▸ Source data:
[start]
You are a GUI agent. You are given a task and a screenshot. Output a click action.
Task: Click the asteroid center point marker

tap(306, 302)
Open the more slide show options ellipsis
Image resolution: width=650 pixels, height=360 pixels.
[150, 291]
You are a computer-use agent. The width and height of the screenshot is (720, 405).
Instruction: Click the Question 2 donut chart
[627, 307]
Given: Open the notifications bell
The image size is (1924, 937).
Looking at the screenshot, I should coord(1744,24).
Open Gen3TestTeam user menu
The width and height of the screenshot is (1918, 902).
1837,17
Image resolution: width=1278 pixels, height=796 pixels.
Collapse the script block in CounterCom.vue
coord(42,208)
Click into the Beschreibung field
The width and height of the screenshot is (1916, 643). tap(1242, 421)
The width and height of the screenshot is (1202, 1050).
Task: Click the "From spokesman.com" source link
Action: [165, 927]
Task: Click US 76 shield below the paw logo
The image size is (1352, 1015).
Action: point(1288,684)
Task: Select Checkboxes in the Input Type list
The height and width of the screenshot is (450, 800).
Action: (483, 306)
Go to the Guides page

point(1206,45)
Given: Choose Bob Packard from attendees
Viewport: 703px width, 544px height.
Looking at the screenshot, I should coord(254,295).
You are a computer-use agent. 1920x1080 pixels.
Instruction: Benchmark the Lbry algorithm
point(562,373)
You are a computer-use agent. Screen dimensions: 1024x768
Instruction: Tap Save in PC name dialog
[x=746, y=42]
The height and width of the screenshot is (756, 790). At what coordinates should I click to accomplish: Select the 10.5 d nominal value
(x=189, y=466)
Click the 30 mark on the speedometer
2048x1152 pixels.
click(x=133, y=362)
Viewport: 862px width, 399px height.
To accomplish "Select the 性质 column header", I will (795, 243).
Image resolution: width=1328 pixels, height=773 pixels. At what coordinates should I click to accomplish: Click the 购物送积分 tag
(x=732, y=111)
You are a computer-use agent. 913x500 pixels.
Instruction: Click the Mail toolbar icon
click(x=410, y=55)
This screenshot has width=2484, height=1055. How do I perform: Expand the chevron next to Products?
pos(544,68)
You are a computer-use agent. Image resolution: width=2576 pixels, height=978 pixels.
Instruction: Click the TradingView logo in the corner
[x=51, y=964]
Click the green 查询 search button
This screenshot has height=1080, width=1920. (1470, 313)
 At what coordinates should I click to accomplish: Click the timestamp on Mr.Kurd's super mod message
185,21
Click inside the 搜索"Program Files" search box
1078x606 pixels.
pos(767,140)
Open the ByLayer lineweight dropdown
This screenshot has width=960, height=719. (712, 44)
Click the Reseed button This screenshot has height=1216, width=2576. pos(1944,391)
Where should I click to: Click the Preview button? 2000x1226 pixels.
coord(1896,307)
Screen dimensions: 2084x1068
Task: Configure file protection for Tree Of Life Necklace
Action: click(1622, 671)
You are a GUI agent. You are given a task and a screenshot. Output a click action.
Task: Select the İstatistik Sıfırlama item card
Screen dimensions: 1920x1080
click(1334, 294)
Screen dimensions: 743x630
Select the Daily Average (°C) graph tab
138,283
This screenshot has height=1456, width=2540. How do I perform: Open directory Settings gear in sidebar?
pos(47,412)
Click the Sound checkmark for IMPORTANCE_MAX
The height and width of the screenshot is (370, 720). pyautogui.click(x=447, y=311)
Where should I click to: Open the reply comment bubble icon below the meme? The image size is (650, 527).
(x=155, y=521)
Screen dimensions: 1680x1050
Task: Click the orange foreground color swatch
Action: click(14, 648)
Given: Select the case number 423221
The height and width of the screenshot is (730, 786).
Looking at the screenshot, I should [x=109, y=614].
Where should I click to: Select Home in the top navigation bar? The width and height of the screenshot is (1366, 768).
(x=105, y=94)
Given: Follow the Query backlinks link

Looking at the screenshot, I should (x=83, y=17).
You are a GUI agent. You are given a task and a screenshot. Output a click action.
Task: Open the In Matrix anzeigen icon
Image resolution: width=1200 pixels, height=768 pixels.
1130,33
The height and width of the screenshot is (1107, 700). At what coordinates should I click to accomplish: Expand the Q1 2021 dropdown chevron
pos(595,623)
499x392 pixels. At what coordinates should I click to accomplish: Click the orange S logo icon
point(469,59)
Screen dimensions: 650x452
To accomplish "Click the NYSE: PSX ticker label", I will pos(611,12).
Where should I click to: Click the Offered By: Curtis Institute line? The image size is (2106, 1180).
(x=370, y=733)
[end]
▸ What you should do: Return every line of the items above that contains the string "Where", with case counting.

▸ Result:
Where should I click to: Click the Preview button? 2000x1226 pixels.
Where should I click to: Open the reply comment bubble icon below the meme? The image size is (650, 527).
Where should I click to: Select Home in the top navigation bar? The width and height of the screenshot is (1366, 768).
Where should I click to: Click the Offered By: Curtis Institute line? The image size is (2106, 1180).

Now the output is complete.